By analyzing existing cross correlation between Enbridge and Newmont, you can compare the effects of market volatilities on Enbridge and Newmont and check how they will diversify away market risk if combined in the same portfolio for a given time horizon. You can also utilize pair trading strategies of matching a long position in Enbridge with a short position of Newmont. Check out your portfolio center. Please also check ongoing floating volatility patterns of Enbridge and Newmont.

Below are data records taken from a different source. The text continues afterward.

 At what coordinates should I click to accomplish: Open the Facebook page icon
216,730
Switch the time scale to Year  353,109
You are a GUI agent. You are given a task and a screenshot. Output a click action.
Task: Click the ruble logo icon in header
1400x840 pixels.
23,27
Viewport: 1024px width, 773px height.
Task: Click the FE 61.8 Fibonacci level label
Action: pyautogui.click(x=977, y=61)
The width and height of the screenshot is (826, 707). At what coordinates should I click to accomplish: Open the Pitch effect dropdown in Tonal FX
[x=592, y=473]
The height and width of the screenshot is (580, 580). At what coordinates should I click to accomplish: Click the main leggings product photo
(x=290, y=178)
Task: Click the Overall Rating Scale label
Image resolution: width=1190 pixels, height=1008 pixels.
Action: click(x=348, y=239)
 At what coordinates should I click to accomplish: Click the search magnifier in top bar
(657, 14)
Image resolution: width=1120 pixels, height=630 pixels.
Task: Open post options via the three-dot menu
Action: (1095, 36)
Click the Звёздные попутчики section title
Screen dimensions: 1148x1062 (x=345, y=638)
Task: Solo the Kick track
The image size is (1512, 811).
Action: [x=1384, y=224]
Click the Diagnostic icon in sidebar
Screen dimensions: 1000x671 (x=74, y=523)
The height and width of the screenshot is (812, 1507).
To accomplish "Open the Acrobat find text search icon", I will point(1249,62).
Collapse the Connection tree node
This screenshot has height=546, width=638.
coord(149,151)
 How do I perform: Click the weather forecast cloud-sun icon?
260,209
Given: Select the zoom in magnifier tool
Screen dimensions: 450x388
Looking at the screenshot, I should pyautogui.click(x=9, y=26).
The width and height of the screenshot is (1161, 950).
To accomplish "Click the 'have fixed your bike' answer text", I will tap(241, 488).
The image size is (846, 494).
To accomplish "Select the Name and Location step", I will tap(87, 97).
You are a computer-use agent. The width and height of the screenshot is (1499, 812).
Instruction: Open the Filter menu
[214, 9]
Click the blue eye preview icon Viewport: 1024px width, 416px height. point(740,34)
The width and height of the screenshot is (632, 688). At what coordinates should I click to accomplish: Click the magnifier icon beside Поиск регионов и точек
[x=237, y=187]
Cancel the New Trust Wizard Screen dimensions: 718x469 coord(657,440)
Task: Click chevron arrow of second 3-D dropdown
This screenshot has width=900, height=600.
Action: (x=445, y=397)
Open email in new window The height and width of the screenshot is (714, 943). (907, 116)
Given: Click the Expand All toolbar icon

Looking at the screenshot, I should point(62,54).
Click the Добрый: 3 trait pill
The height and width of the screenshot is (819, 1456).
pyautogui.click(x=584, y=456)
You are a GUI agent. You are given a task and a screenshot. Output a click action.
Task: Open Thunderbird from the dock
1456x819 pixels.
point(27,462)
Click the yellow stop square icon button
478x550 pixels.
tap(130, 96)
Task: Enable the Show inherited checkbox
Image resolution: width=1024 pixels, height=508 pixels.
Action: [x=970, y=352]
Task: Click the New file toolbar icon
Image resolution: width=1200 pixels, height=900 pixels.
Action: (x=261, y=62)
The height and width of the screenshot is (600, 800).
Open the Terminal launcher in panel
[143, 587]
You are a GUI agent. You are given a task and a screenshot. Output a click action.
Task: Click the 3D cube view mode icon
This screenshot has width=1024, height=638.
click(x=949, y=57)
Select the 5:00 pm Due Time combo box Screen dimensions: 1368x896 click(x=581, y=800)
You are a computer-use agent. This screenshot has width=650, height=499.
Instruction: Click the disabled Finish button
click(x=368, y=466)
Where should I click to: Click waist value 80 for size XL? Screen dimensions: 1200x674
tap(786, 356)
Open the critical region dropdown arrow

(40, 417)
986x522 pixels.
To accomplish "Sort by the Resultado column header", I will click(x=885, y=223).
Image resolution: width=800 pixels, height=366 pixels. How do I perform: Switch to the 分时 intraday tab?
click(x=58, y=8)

Diversification Opportunities for Enbridge and Newmont

0.41
  Correlation Coefficient

Very weak diversification

The 3 months correlation between Enbridge and Newmont is 0.41. Overlapping area represents the amount of risk that can be diversified away by holding Enbridge and Newmont in the same portfolio, assuming nothing else is changed. The correlation between historical prices or returns on Newmont and Enbridge is a relative statistical measure of the degree to which these equity instruments tend to move together. The correlation coefficient measures the extent to which returns on Enbridge are associated (or correlated) with Newmont. Values of the correlation coefficient range from -1 to +1, where. The correlation of zero (0) is possible when the price movement of Newmont has no effect on the direction of Enbridge i.e., Enbridge and Newmont go up and down completely randomly.

Pair Corralation between Enbridge and Newmont

Assuming the 90 days horizon Enbridge is expected to generate 0.53 times more return on investment than Newmont. However, Enbridge is 1.9 times less risky than Newmont. It trades about 0.06 of its potential returns per unit of risk. Newmont is currently generating about -0.02 per unit of risk. If you would invest  3,521  in Enbridge on December 10, 2024 and sell it today you would earn a total of  339.00  from holding Enbridge or generate 9.63% return on investment over 90 days.
Time Period3 Months [change]
DirectionMoves Together 
StrengthWeak
Accuracy100.0%
ValuesDaily Returns

Enbridge  vs.  Newmont

 Performance 
       Timeline  
Enbridge 

Risk-Adjusted Performance

Very Weak

 
Weak
 
Strong
Over the last 90 days Enbridge has generated negative risk-adjusted returns adding no value to investors with long positions. Despite nearly stable basic indicators, Enbridge is not utilizing all of its potentials. The current stock price disturbance, may contribute to mid-run losses for the stockholders.
Newmont 

Risk-Adjusted Performance

Weak

 
Weak
 
Strong
Compared to the overall equity markets, risk-adjusted returns on investments in Newmont are ranked lower than 2 (%) of all global equities and portfolios over the last 90 days. Despite nearly stable basic indicators, Newmont is not utilizing all of its potentials. The latest stock price disturbance, may contribute to mid-run losses for the stockholders.

Enbridge and Newmont Volatility Contrast

   Predicted Return Density   
       Returns  

Pair Trading with Enbridge and Newmont

The main advantage of trading using opposite Enbridge and Newmont positions is that it hedges away some unsystematic risk. Because of two separate transactions, even if Enbridge position performs unexpectedly, Newmont can make up some of the losses. Pair trading also minimizes risk from directional movements in the market. For example, if an entire industry or sector drops because of unexpected headlines, the short position in Newmont will offset losses from the drop in Newmont's long position.
The idea behind Enbridge and Newmont pairs trading is to make the combined position market-neutral, meaning the overall market's direction will not affect its win or loss (or potential downside or upside). This can be achieved by designing a pairs trade with two highly correlated stocks or equities that operate in a similar space or sector, making it possible to obtain profits through simple and relatively low-risk investment.
Check out your portfolio center.
Note that this page's information should be used as a complementary analysis to find the right mix of equity instruments to add to your existing portfolios or create a brand new portfolio. You can also try the Bonds Directory module to find actively traded corporate debentures issued by US companies.